Metadata-Version: 2.1
Name: discosg
Version: 0.0.4
Summary: A package for discourse-level scene graph parsing and evaluation.
Home-page: https://github.com/ShaoqLin/DiscoSG
Author: Shaoqing Lin, Zhuang Li
Author-email: sqlinn@whu.edu.cn
Classifier: Development Status :: 3 - Alpha
Classifier: Intended Audience :: Developers
Classifier: License :: OSI Approved :: MIT License
Classifier: Programming Language :: Python :: 3
Classifier: Programming Language :: Python :: 3.10
Classifier: Programming Language :: Python :: 3.11
Classifier: Programming Language :: Python :: 3.12
Classifier: Operating System :: OS Independent
Requires-Python: >=3.8.0
Description-Content-Type: text/markdown
License-File: LICENSE
Requires-Dist: torch<=2.6.0
Requires-Dist: transformers
Requires-Dist: tqdm
Requires-Dist: nltk
Requires-Dist: peft
Requires-Dist: huggingface-hub

# DualTaskSceneGraphParser Usage Guide

## Installation

```bash
pip install discosg
```

## Quick Start

### Basic Import

```python
from discosg import DualTaskSceneGraphParser
```

### Initialize Model

```python
# Create parser instance
model = DualTaskSceneGraphParser(
    model_path="sqlinn/DiscoSG-Refiner-Large-t5-only",  # Model path
    device="cuda",          # Device: "cuda" or "cpu"
    lemmatize=False,        # Whether to lemmatize text
    lowercase=True          # Whether to convert to lowercase
)
```

### Prepare Input Data

#### 1. Image Descriptions
```python
descriptions = [
    "The image captures a bustling urban scene, likely in a European city...",
    "In the image, a man is seated at a desk, engrossed in his work on a computer..."
]
```

#### 2. Scene Graphs to Fix (Optional)
```python
graph_to_fix = {
    "description_text_1": "( subject , predicate , object ) , ( subject2 , predicate2 , object2 ) , ...",
    "description_text_2": "( subject , predicate , object ) , ( subject2 , predicate2 , object2 ) , ..."
}
```

### Execute Parsing

```python
outputs = model.parse(
    descriptions=descriptions,           # List of image descriptions
    graph_to_fix=graph_to_fix,          # Dictionary of scene graphs to fix (optional)
    batch_size=2,                       # Batch size for processing
    task="delete_before_insert"         # Task type
)
```

## Complete Example

```python
from discosg.parser.DualTaskSceneGraphParser import DualTaskSceneGraphParser

def main():
    # Initialize model
    model = DualTaskSceneGraphParser(
        model_path="sqlinn/DiscoSG-Refiner-Large-t5-only", 
        device="cuda", 
        lemmatize=False, 
        lowercase=True
    )
    
    # Prepare image descriptions
    descriptions = [
        "The image captures a bustling urban scene, likely in a European city.
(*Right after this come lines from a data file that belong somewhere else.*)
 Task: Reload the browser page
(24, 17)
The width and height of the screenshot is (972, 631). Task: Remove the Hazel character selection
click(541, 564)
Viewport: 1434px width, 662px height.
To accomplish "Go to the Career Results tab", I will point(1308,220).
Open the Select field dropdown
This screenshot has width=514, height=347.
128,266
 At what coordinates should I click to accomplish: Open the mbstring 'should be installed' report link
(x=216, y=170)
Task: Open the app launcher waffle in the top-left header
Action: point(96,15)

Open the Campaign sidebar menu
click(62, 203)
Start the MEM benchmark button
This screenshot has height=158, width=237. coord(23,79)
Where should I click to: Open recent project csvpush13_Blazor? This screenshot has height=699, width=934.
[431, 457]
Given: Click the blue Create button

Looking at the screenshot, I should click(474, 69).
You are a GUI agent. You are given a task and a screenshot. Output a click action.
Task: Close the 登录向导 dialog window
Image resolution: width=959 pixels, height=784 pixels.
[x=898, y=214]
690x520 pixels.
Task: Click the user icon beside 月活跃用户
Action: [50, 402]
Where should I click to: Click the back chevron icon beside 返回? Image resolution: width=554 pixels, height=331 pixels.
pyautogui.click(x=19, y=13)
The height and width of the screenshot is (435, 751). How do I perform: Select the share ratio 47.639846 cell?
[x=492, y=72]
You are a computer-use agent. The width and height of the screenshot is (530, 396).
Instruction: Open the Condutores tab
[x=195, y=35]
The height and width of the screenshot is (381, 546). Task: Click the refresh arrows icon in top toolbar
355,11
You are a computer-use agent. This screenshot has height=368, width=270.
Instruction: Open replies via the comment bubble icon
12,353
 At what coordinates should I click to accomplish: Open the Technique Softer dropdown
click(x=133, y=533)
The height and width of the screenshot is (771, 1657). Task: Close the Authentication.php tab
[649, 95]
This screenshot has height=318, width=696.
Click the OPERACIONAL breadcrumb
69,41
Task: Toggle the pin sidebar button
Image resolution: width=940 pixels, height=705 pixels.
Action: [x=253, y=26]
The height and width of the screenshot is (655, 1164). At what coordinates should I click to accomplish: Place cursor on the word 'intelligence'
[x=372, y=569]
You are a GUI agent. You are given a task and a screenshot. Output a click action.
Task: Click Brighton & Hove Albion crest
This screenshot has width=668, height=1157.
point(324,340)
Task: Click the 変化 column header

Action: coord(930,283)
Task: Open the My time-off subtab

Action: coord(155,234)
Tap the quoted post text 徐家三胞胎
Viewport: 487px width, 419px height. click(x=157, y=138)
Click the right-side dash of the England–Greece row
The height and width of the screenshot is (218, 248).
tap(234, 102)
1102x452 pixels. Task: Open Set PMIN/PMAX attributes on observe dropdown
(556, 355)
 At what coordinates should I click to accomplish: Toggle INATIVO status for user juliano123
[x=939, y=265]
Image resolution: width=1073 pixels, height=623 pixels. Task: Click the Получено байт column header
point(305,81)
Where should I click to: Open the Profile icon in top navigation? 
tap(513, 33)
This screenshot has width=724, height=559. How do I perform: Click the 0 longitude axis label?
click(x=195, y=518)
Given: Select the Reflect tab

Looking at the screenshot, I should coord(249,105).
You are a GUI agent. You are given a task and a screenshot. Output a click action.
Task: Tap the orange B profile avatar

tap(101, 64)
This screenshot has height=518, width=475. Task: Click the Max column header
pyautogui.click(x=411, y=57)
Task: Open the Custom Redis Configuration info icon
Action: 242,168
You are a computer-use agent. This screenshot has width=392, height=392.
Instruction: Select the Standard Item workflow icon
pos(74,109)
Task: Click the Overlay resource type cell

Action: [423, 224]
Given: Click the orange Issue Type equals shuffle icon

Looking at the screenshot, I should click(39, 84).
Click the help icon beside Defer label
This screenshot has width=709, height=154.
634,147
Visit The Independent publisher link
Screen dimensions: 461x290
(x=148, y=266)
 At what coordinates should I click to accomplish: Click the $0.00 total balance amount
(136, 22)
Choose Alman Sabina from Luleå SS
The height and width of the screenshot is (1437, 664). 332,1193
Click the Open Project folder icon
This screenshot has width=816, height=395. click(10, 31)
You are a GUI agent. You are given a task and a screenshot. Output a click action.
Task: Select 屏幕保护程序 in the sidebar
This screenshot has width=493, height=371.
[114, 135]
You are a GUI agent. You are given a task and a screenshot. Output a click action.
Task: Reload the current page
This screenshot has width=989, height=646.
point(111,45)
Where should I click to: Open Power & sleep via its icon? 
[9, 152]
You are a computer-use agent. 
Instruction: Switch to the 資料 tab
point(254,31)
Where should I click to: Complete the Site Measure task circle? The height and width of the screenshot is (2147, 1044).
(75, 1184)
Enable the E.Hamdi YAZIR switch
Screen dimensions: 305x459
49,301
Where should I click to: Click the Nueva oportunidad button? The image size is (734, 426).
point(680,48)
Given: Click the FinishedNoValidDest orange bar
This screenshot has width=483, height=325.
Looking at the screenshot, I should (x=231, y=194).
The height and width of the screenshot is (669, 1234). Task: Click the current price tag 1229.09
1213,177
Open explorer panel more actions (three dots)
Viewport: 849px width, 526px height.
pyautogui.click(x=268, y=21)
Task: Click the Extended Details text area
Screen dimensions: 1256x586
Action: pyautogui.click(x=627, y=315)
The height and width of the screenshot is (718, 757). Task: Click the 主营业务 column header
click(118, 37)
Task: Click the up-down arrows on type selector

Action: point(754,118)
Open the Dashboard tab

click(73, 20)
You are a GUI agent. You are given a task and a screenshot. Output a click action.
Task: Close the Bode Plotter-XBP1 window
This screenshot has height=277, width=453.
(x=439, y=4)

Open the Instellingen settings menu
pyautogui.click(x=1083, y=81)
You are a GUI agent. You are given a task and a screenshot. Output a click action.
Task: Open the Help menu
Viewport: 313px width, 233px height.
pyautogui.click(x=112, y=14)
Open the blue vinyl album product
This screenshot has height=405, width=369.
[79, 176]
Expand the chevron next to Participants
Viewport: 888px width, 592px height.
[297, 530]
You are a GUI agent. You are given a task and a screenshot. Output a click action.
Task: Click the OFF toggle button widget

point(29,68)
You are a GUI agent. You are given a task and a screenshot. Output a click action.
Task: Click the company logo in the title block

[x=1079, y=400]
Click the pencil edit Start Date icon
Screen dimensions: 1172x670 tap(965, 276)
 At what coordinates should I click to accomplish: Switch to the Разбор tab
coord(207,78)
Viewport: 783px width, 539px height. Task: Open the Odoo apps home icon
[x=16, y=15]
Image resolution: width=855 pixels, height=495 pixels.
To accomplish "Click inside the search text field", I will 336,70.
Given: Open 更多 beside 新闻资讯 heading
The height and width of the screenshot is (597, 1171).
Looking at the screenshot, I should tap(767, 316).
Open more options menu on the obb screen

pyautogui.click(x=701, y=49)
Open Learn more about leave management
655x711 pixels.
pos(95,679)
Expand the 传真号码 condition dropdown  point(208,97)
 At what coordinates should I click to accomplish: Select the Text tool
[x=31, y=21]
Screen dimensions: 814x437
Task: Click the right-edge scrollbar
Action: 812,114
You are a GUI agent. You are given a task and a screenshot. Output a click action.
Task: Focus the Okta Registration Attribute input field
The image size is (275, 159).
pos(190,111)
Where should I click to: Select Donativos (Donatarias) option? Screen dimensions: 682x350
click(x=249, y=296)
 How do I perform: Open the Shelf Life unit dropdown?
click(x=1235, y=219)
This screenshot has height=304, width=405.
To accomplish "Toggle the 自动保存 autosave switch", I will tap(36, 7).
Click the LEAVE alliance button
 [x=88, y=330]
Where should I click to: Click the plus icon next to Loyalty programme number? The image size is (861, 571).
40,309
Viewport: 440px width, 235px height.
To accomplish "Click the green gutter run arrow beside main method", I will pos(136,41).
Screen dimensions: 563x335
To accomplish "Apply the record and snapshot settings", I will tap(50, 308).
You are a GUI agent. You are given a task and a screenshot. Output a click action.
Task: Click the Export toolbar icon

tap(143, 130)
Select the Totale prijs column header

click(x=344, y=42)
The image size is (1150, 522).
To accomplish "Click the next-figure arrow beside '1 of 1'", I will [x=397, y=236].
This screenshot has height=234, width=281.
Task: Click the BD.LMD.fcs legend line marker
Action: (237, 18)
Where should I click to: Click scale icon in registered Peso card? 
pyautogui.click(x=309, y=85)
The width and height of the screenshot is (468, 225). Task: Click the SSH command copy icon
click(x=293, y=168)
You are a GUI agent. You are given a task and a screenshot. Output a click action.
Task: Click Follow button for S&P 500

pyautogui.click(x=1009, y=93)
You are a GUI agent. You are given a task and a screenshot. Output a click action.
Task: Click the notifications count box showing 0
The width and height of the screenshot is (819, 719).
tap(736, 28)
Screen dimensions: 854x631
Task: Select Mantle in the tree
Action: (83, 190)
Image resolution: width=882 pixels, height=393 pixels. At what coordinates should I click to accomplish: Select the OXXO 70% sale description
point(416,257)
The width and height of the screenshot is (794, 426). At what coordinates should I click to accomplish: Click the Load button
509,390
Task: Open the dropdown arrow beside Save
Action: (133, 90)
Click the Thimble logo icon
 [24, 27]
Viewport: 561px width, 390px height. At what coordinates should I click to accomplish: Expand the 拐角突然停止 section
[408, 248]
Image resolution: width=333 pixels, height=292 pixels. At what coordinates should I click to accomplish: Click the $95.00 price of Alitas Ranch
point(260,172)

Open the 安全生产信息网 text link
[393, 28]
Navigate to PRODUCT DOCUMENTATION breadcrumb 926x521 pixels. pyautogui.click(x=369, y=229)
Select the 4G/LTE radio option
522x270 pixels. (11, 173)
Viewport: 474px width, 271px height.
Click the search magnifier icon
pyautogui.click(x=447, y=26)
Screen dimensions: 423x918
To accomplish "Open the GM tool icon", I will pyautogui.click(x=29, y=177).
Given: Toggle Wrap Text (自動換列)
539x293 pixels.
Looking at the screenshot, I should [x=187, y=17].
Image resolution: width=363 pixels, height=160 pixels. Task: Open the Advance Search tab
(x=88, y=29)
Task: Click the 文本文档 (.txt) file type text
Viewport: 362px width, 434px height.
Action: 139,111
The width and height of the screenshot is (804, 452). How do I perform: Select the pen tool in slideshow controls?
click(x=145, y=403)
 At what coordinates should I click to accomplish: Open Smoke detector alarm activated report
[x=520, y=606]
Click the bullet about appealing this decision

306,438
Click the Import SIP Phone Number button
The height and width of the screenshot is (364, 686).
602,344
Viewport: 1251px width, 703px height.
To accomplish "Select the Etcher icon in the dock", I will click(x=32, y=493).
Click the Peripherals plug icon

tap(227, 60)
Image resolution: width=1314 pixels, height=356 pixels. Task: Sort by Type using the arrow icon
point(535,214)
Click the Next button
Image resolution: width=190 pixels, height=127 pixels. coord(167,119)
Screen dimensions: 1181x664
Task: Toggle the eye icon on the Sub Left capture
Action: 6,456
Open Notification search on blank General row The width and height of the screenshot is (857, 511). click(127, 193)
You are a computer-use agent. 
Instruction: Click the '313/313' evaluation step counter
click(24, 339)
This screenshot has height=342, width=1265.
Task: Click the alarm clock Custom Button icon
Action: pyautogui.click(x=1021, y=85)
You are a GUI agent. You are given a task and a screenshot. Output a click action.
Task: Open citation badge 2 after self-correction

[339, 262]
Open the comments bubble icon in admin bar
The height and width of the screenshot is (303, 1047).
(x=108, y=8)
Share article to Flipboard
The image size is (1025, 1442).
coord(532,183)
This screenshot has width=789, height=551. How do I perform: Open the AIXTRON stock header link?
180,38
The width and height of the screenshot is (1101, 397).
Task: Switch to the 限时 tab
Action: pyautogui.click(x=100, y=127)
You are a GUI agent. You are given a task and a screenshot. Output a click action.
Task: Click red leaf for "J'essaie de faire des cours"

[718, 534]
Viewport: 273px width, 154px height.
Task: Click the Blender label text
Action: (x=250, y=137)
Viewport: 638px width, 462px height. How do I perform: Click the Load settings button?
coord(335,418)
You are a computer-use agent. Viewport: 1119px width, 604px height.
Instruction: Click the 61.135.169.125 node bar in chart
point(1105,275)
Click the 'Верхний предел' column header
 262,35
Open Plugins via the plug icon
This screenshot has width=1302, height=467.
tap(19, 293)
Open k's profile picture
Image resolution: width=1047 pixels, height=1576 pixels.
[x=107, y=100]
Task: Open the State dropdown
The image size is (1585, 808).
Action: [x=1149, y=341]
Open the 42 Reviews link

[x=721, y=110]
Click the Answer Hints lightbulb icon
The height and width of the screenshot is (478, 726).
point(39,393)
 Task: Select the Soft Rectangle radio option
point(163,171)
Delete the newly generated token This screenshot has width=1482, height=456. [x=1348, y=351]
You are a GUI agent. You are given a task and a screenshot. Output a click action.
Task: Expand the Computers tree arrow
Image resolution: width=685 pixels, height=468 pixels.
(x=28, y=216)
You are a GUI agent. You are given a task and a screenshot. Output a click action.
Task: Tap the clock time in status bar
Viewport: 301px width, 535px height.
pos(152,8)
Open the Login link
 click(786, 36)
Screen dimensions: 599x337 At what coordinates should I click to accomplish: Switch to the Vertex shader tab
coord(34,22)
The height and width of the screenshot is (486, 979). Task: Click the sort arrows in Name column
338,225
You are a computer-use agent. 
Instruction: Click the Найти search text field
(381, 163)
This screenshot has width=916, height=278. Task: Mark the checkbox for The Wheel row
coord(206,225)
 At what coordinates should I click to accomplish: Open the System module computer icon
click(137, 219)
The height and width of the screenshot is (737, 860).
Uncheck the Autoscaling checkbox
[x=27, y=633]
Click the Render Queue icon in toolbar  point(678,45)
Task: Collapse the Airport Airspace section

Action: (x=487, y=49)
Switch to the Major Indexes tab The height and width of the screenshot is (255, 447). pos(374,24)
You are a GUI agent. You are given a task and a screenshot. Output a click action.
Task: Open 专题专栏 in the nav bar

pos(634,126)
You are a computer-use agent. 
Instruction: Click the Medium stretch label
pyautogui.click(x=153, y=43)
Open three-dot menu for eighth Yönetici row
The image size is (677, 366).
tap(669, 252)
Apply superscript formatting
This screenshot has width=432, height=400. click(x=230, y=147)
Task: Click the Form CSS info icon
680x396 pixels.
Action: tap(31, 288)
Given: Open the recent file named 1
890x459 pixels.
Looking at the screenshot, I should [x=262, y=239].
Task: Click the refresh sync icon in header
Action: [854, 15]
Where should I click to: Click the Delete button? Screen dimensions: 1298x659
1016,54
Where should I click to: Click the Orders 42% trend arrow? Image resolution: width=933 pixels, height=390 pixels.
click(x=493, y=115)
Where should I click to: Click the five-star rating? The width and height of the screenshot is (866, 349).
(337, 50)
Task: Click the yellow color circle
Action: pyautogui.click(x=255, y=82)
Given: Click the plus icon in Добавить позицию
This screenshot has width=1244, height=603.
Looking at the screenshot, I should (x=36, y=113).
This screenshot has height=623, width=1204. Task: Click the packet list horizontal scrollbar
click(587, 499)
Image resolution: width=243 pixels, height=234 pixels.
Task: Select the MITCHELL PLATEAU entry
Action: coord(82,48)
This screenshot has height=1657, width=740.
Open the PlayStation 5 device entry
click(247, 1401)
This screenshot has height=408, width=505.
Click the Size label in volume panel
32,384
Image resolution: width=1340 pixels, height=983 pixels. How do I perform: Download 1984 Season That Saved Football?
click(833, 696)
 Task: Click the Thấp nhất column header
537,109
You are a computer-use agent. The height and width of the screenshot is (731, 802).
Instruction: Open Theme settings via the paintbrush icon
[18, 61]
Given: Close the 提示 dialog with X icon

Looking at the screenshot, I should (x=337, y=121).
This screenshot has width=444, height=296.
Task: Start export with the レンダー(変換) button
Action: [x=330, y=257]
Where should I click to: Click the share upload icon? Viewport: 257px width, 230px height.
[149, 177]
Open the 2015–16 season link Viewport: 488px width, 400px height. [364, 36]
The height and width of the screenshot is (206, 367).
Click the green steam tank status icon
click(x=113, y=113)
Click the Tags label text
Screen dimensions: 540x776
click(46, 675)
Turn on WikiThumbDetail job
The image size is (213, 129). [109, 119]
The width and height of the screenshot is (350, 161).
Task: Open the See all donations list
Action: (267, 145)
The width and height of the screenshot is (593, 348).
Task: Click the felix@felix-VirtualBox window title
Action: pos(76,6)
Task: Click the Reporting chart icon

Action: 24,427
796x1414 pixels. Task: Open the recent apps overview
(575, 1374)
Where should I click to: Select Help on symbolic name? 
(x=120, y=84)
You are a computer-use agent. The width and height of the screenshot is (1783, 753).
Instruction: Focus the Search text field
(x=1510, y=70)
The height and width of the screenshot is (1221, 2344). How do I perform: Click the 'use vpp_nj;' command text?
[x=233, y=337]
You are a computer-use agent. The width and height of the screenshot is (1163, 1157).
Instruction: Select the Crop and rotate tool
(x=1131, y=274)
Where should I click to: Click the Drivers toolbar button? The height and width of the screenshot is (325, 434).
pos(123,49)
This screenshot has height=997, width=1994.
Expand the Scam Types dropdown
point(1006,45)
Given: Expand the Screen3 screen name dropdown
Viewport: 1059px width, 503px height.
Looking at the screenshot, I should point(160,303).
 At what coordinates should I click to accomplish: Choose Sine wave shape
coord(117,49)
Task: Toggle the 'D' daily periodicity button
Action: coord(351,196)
The setting appears to be a pedestrian-friendly square or plaza. There are numerous people of various ages and attire walking around, some carrying bags, suggesting shopping or a day out. A few individuals are seated, possibly enjoying a meal or resting. The square is adorned with a decorative fountain in the center, surrounded by potted plants. Overhead, there are power lines and cables, hinting at an urban environment. The architecture of the surrounding buildings suggests a historic or older part of the city.",
        "In the image, a man is seated at a desk, engrossed in his work on a computer. He's wearing a blue shirt and glasses, and his hand is raised to his forehead in a gesture that suggests deep thought or concentration. The desk, cluttered with various items, houses a computer monitor, keyboard, and mouse. The room around him is dimly lit, creating an atmosphere of focus and seriousness. In the background, a window can be seen, adding depth to the scene. The image captures a moment of intense concentration and productivity."
    ]
    
    # Prepare scene graphs to fix
    graph_to_fix = {
        descriptions[0]: "( city , is , bustling ) , ( city , is , european ) , ( setting , is , pedestrian-friendly ) , ( setting , is , square ) , ( people , carry , bags ) , ( people , is , walking ) , ( individuals , is , seated ) , ( fountain , in center of , square ) , ( fountain , is , decorative ) , ( plants , is , potted ) , ( plants , surround , fountain ) , ( cables , is , overhead ) , ( power lines , is , overhead ) , ( buildings , surround , city ) , ( city , is , historic ) , ( city , is , older )",
        descriptions[1]: "( man , sit at , desk ) , ( man , work on , computer ) , ( hand , lift to , forehead ) , ( man , have , hand ) , ( man , wear , glasses ) , ( shirt , is , blue ) , ( desk , house , monitor ) , ( desk , house , mouse ) , ( desk , is , cluttered ) , ( monitor , is , computer ) , ( man , in , room ) , ( room , is , dimly lit ) , ( window , in , background ) , ( image , capture , concentration ) , ( image , capture , productivity ) , ( productivity , is , intense )"
    }
    
    # Execute parsing
    outputs = model.parse(
        descriptions=descriptions,
        graph_to_fix=graph_to_fix,
        batch_size=2,
        task="delete_before_insert"
    )
    
    # View results
    print("Parsing results:")
    print(outputs)
    print("\nOutput keys:")
    print(outputs.keys())

if __name__ == "__main__":
    main()
```

## Parameters

### DualTaskSceneGraphParser Initialization Parameters

- `model_path` (str): Path to the pre-trained model
- `device` (str): Computing device, either "cuda" or "cpu"
- `lemmatize` (bool): Whether to lemmatize the text
- `lowercase` (bool): Whether to convert text to lowercase

### parse Method Parameters

- `descriptions` (List[str], required): List of image description texts
- `graph_to_fix` (Dict[str, str], required): Scene graphs to fix, where keys are description texts and values are scene graph strings
- `batch_size` (int): Batch size for processing
- `task` (str): Task type, e.g., "insert_delete", "delete_before_insert", "insert", "delete"